What the task asks: Among the entries that follow, find every line with the word "Given" and list it.

Working data:
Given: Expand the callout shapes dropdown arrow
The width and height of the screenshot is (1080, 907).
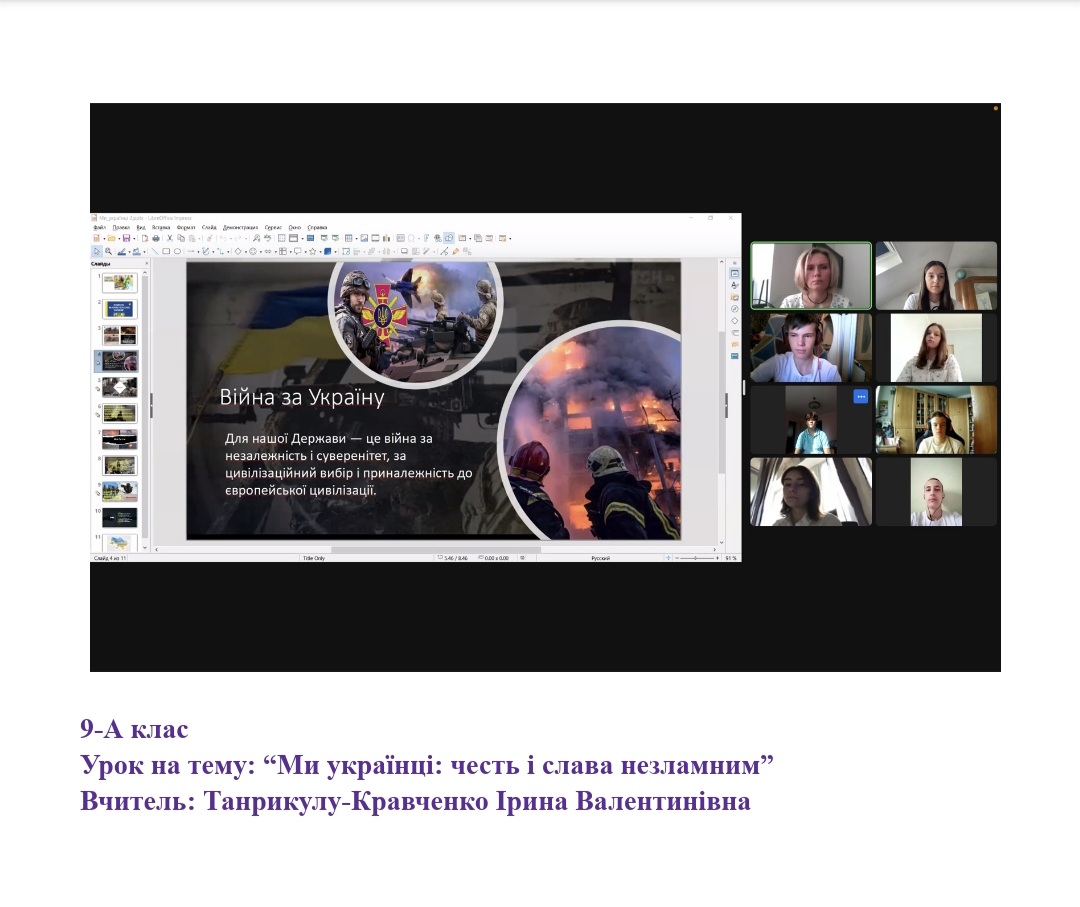Looking at the screenshot, I should coord(306,252).
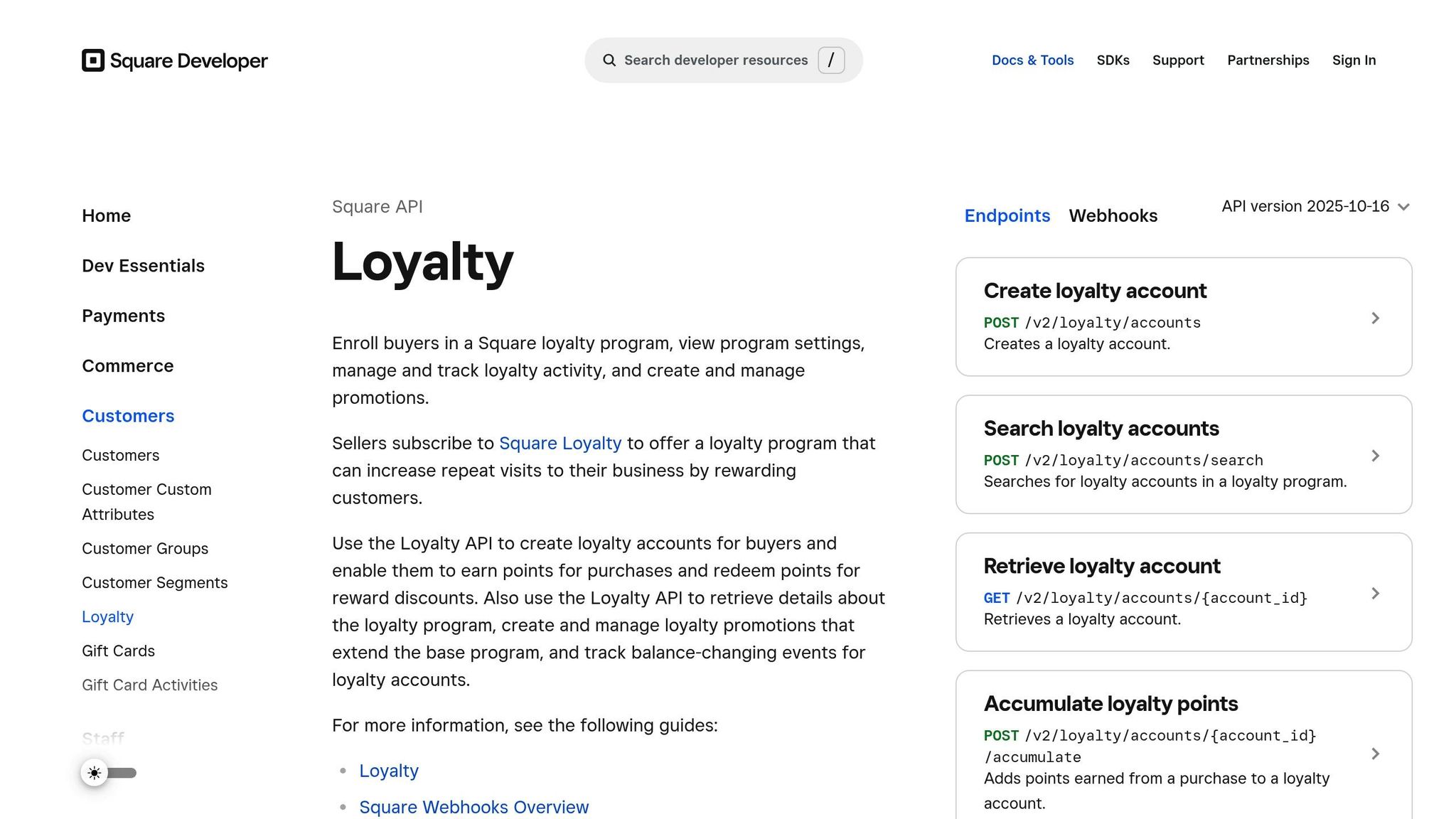The width and height of the screenshot is (1456, 819).
Task: Click the chevron on Retrieve loyalty account card
Action: click(x=1376, y=593)
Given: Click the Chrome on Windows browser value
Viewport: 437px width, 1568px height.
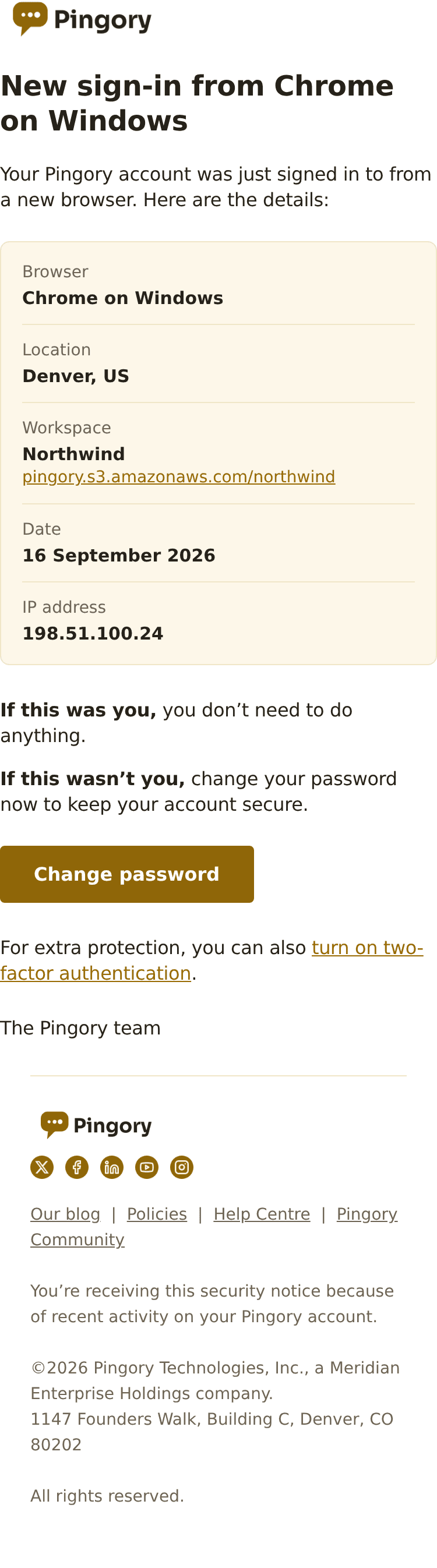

Written response:
Given: Expand the callout shapes dropdown arrow
Given: Click the Chrome on Windows browser value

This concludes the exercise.